● What to work on
**1)** Answer these questions using the LeftoverLocals thread.
(a) According to ks6g10, why is ARM not affected?
(b) According to hhh, when does isolation improve?
(c) What does jeroenhd say WebGPU gives up to keep attacks like these from working?
**2)** Extend the LeftoverLocals thread with one or two further comments in the same format.

● Page excerpt
··········
LeftoverLocals: Listening to LLM responses through leaked GPU local memory

blog.trailofbits.com

136 points by ks6g10 3 years ago · 41 comments

Reader

At this point, I assume this is the default and don’t expect data recovery to not be provide on the same physical machine (even across virtualization barriers).

If your data is that sensitive, run it on dedicated hardware. Papering over this with mitigation over mitigation is a fool’s errand: both a genuine waste of compute resources and guaranteed to be a game of cat and mouse.

Retr0id 3 years ago

This is certainly the pragmatic approach to GPU memory in 2024, but I don't think it's a fool's errand. It's a solved problem on the CPU side of things, and I don't see any reason why we can't solve it in the GPU domain too.
Notably:
> NVIDIA: confirmed that their devices are not currently impacted
> ARM: also confirmed that their devices are not currently impacted.
- malf 3 years ago
  
  > It's a solved problem on the CPU side of things
  Is it? gestures at pile of cpu bugs
- ks6g10OP 3 years ago
  
  The reason why arm is not affected is that their "local" memory is non existent and they just spill everything to cache.
- htrp 3 years ago
  
  TIL that ARM has GPUs

declaredapple 3 years ago

GPU memory isolation is generally really bad, from between processes and entire virtual machines.

Does anyone know if nvidia's virtual gpus improve the isolation at all?

jeroenhd 3 years ago

This is one of my main concerns with technologies like WebGPU. Luckily, WebGPU seems to sacrifice some performance to keep attacks like these from working: https://github.com/trailofbits/LeftoverLocalsRelease/tree/ma...
hhh 3 years ago

IIRC it only improves if you use MIG.
- declaredapple 3 years ago
  
  So I guess only the A30/A100/H100 then?

Kab1r 3 years ago

I've been told that historically performance has been prioritized over security in the GPU space. Mitigating things like this does incur a performance penalty.

frankjr 3 years ago

> Since September 2023, we have been working with CERT (..)

> Apple: Despite multiple efforts to establish contact through CERT/CC, we only received a response from Apple on January 13, 2024.

> Apple did not respond or engage with us regarding the disclosure.

Well at least they are consistent at not giving a flying f*ck about working with bug reporters, no matter who you are. I have reported 5+ radars in the past and have never received any response, not even a confirmation.
··········
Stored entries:

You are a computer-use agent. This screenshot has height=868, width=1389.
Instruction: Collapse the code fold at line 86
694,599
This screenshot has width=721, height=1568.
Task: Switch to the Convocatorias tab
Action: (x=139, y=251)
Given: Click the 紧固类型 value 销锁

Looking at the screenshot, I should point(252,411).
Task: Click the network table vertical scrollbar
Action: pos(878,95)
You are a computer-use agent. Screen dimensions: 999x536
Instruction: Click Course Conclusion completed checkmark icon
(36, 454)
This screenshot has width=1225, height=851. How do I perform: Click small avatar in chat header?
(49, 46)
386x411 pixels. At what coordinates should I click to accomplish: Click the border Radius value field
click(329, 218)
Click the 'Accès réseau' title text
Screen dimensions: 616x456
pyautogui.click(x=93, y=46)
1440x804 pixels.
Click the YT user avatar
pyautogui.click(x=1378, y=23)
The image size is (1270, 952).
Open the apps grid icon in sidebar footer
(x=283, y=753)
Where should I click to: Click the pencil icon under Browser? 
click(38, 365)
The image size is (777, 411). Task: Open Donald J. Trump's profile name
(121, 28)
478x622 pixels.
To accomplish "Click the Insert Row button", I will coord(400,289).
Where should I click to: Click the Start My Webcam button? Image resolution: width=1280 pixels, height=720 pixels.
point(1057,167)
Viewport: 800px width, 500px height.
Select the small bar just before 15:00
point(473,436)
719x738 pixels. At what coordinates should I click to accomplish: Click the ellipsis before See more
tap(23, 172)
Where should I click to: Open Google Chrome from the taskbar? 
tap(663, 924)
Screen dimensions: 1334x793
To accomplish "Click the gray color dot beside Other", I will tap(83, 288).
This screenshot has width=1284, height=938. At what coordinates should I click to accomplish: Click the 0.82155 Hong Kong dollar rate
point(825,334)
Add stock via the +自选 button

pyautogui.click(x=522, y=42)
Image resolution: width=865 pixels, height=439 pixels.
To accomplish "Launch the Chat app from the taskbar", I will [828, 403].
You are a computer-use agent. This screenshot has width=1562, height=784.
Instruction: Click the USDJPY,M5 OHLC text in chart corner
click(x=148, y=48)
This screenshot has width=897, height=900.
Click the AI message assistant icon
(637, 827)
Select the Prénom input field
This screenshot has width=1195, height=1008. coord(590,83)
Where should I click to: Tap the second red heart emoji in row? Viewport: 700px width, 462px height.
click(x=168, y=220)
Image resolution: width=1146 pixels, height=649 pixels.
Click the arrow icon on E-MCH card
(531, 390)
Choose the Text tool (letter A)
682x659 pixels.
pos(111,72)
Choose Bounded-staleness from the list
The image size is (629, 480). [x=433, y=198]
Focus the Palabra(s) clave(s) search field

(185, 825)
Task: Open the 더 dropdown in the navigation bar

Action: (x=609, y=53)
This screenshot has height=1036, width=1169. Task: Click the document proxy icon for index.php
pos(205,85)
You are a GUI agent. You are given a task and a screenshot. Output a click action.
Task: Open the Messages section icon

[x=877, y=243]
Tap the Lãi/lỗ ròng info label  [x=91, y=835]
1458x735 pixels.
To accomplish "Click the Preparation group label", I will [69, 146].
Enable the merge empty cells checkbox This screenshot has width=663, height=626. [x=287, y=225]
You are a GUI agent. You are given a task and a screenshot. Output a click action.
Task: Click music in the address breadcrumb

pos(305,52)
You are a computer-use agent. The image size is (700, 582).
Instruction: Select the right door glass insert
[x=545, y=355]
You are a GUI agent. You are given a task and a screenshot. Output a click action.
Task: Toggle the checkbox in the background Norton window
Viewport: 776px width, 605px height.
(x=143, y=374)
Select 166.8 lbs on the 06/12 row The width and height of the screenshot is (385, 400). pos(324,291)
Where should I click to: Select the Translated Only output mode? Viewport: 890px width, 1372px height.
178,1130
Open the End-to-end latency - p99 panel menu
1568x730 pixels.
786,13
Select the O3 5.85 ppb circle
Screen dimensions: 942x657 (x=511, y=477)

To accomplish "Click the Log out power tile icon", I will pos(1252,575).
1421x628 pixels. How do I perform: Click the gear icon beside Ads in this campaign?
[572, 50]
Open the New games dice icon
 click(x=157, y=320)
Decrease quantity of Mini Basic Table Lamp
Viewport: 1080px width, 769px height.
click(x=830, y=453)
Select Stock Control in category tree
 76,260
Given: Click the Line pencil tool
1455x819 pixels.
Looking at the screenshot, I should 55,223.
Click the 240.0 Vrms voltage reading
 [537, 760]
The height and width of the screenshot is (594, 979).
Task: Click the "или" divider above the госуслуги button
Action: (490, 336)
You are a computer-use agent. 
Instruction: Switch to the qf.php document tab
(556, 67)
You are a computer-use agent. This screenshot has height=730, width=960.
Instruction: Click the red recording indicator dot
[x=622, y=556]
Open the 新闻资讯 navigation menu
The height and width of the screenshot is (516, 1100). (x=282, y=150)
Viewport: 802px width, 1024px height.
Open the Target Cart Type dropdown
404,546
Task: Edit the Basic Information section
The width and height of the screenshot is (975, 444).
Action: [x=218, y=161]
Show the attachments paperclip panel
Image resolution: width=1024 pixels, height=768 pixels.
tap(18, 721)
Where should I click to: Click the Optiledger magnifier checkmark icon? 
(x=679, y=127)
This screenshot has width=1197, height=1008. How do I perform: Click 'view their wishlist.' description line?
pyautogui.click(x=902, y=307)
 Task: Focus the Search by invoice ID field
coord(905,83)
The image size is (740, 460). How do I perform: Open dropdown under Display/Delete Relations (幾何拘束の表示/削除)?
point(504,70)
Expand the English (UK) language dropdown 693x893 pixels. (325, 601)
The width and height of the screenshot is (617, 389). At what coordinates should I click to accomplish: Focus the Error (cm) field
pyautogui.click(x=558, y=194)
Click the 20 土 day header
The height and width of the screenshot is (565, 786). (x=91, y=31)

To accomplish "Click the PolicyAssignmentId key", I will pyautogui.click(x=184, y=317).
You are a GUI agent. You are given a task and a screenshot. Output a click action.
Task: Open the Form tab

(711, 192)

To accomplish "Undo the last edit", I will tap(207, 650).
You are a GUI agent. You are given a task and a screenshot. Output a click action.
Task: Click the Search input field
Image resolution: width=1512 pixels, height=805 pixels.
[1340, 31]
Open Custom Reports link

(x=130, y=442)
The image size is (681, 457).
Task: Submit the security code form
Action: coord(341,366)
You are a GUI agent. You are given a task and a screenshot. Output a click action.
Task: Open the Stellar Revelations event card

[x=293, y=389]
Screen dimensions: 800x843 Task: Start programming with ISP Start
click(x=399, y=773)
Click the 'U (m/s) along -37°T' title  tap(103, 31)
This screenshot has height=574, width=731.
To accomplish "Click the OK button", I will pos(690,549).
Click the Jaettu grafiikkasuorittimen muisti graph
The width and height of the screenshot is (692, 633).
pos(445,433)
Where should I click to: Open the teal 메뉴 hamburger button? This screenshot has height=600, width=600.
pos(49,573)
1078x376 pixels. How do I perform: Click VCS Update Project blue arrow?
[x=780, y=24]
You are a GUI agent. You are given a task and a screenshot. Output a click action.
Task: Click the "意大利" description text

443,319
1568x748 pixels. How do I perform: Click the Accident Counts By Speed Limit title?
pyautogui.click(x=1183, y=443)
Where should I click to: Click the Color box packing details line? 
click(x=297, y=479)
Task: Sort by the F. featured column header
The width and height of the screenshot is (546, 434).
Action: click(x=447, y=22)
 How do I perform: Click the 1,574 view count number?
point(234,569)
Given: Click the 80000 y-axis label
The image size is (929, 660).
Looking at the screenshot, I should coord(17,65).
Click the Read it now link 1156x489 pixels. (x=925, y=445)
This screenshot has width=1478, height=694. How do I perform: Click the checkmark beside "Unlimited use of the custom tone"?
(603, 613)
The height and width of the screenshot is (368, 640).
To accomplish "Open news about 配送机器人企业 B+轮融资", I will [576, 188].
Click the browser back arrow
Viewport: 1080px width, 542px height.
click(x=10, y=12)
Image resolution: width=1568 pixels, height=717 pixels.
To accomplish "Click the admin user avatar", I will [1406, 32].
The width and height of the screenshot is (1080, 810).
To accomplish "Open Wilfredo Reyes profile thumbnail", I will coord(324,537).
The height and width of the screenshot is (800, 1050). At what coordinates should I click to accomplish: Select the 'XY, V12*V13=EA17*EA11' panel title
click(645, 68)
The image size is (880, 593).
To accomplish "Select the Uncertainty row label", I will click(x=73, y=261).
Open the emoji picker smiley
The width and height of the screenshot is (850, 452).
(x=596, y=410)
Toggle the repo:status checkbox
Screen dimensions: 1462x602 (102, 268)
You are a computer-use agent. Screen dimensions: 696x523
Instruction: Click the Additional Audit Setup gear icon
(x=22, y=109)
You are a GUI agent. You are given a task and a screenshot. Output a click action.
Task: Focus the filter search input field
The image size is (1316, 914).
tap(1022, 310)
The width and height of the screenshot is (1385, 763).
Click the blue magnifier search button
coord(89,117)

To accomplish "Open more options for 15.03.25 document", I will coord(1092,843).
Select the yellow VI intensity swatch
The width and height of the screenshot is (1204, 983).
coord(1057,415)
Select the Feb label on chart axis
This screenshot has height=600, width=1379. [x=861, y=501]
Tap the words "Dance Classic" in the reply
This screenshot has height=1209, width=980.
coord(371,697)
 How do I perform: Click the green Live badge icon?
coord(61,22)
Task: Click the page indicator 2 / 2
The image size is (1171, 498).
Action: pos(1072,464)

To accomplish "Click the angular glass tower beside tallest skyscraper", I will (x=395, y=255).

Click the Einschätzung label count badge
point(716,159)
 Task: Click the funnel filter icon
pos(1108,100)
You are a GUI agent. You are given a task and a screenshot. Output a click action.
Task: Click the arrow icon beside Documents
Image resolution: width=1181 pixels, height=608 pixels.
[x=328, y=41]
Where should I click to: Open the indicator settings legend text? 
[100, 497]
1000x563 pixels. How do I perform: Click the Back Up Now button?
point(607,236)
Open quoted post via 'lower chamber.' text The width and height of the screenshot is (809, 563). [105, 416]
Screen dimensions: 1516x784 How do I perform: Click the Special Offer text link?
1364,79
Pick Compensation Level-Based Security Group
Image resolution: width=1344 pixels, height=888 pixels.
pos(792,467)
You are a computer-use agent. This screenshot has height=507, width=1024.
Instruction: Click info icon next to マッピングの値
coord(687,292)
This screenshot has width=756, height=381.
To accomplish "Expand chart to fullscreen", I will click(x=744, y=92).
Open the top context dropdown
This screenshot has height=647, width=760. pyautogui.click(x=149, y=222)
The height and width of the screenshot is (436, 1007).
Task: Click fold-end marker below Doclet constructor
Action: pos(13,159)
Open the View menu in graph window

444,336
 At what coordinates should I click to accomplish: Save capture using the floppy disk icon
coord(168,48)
··········
● Response list
**1)**
(a) ARM's "local" memory is nonexistent, and it spills everything to cache.
(b) It improves only if you use MIG.
(c) WebGPU gives up some performance.

**2)**
kridsdale1 3 years ago

My first job post college was a Radar triager for specific Apple frameworks. I was 23 or so, probably high the previous evening, and I did not give a FUCK about some external developer and their problems.
Sorry. That was a long time ago.
adr1an 3 years ago

At least you don't get sued or incarcerated /s

Veserv 3 years ago

tl;dr GPU drivers made by various vendors do not sanitize compute unit hardware scratch memory between uses, so you can just freely read whatever the last user left laying around when they stopped.

Literally too incompetent to follow even basic security 101 practices. A time shared device must be sanitized between users to prevent state leakage. There is no reason to believe that a security culture that clueless when developing a universally shared, high criticality device can be believed if they claim to do better elsewhere. Their process is either so incompetent or so inconsistent that their claims can not be believed without external audits.

In this case: Apple, Qualcomm, AMD, Imagination.

Edit: Added Imagination as noted by reply.

bee_rider 3 years ago

These designs all come out of the consumer and gaming space. They correctly trade security away for performance. Blame whoever started running untrustworthy code on them.
These vulnerabilities will continue happening. What I don’t understand is how anybody can be surprised at this point. If anyone out there missed the first dozen instances of this: workloads on modern hardware can’t be isolated.
- pjmlp 3 years ago
  
  They incorrectly trade security for performance, in the days of money transactions in games, esports, and server dependencies.
  - bee_rider 3 years ago
    
    I built a trampoline out of laptops, but I hurt my knee, I don’t know why Dell insists on making these dangerously sharp and hard trampoline parts.
    
    pjmlp 3 years ago
    
    It isn't really the same, but no worries, they will forced to adapt to the upcoming cybersegurity laws.
    Just like someone can sue the maker of a trampoline made out of laptops when they cut themselves on them.
    
    bee_rider 3 years ago
    
    It depends on how the laws are written. Legislators are often wrong about tech.
    But if you are saying Amazon and other cloud providers should be sued, I agree, companies that use parts not fit for the application they are going for should be sued out of business.
    That said, the existence of the parts isn’t a problem and I hope manufacturers keep making high performance parts for those of us who don’t use them for crazy and inappropriate things. Manufacturers could be slapped on the wrist for selling their consumer chips as server chips, but I think this is less of a problem because anyone who falls for it is already a walking catastrophe.
- kridsdale1 3 years ago
  
  Yeah it’s pretty insane that the entire AI hype and crypto hype industry waves are actually just getting really specific pixel shaders to sparkle in extremely specific ways.
  The gear was made to frag noobs in Counterstrike at 300 FPS.
vlovich123 3 years ago

And Imagination.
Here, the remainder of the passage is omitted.